• _Short exercise 1_
Reproduce part of the passage on Finland's Christian Democrats word for word, beginning at the words "It was founded" and stopping after the words "party's weekly newspaper.".

## START Document excerpt

The Christian Democrats (, ; KD) is a Christian-democratic political party in Finland.

It was founded in May 1958, chiefly by the Christian faction of the National Coalition Party. It entered parliament in 1970. The party leader since 28 August 2015 has been Sari Essayah. The Christian Democrats have five seats in the Finnish Parliament. It is positioned on the centre-right on the political spectrum.

The party name was for a long time abbreviated to SKL (standing for , , Finnish Christian League), until 2001, when the party changed its name to the current Christian Democrats and its abbreviation to KD.The KD was a minor party in the centre-right coalition government led by Prime Minister Esko Aho between 1991 and 1994 and later a part of Rainbow coalition led by Jyrki Katainen and Alexander Stubb between 2011 and 2015. The party is a member of the European People's Party (EPP). KD-lehti () is the party's weekly newspaper.

## END Document excerpt
## START Records to process

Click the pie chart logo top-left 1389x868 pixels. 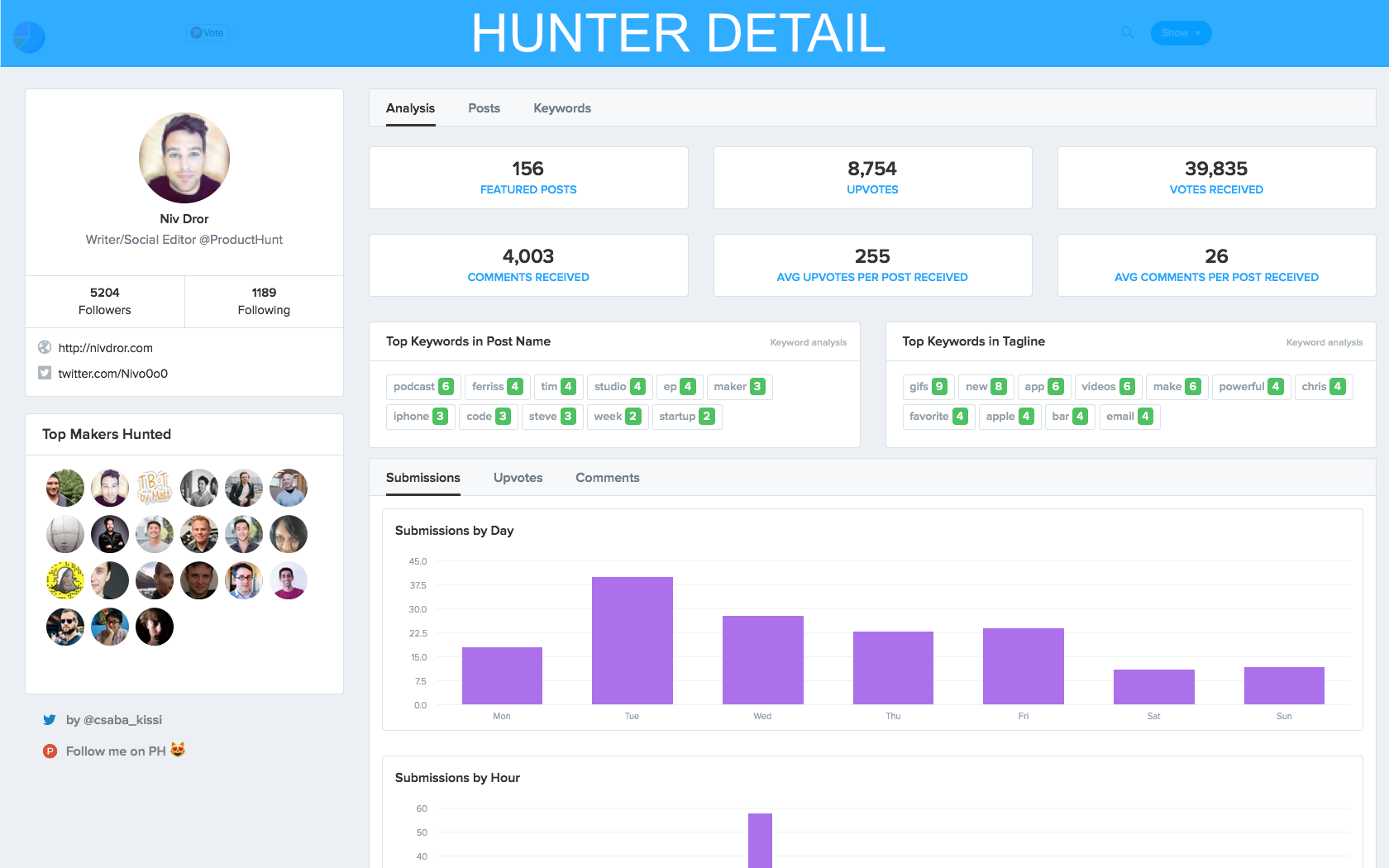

## END Records to process
## START Records to process

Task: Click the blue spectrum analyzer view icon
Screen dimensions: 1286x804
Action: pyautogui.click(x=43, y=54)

## END Records to process
## START Records to process

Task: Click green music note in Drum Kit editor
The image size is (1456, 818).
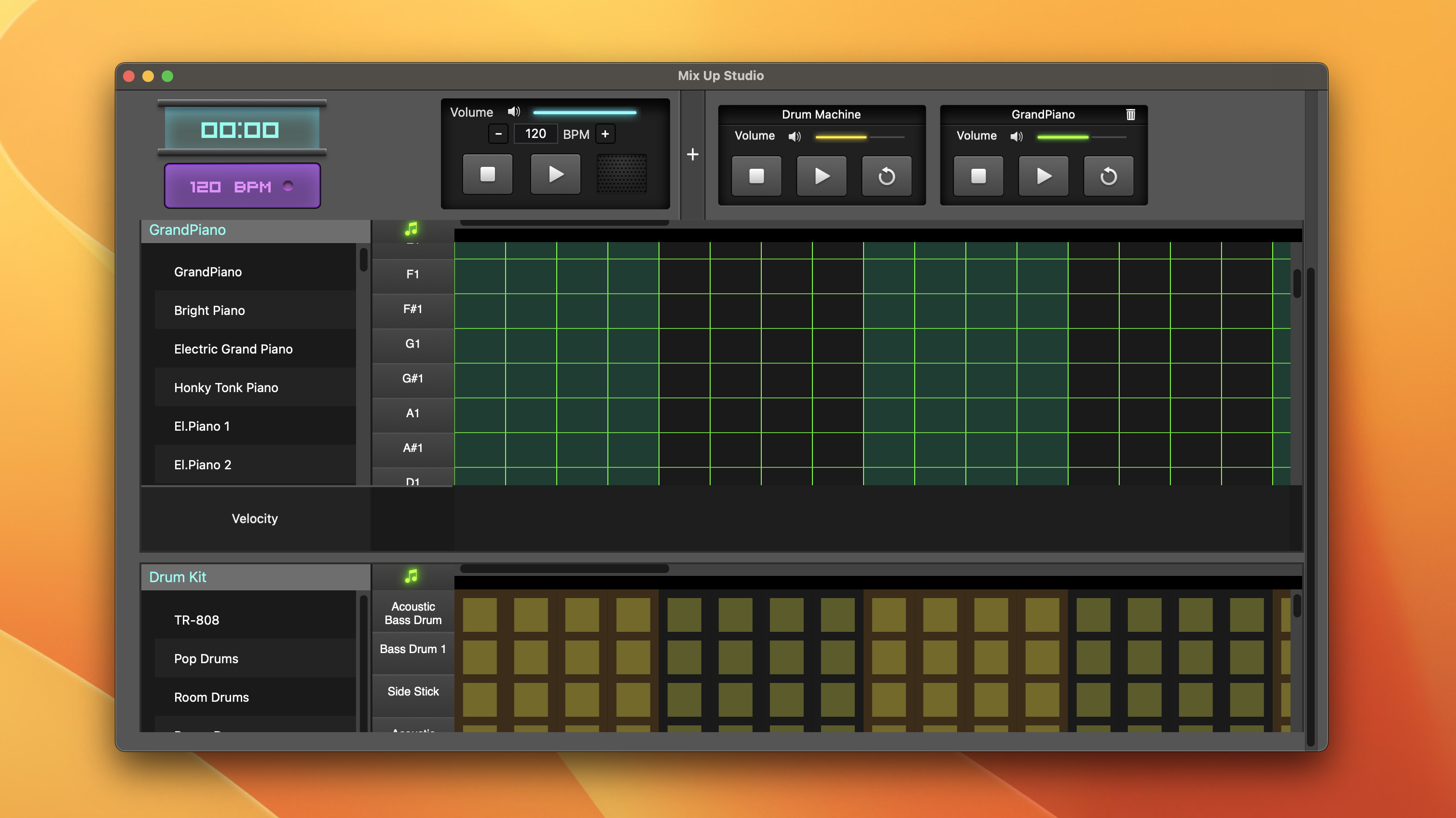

## END Records to process

• _Short exercise 2_
Rewrite the records from the line containing "Task: Click the" through the line containing "Action: pyautogui.click(x=43, y=54)", including both of those lines, and give only those lines. Keep the requests unchanged, but multiply each coordinate in the answers by 0.6 and round to the nearest whole number, rounding halves up.

• _Written solution 1_
It was founded in May 1958, chiefly by the Christian faction of the National Coalition Party. It entered parliament in 1970. The party leader since 28 August 2015 has been Sari Essayah. The Christian Democrats have five seats in the Finnish Parliament. It is positioned on the centre-right on the political spectrum.

The party name was for a long time abbreviated to SKL (standing for , , Finnish Christian League), until 2001, when the party changed its name to the current Christian Democrats and its abbreviation to KD.The KD was a minor party in the centre-right coalition government led by Prime Minister Esko Aho between 1991 and 1994 and later a part of Rainbow coalition led by Jyrki Katainen and Alexander Stubb between 2011 and 2015. The party is a member of the European People's Party (EPP). KD-lehti () is the party's weekly newspaper.

• _Written solution 2_
Task: Click the blue spectrum analyzer view icon
Screen dimensions: 1286x804
Action: pyautogui.click(x=26, y=32)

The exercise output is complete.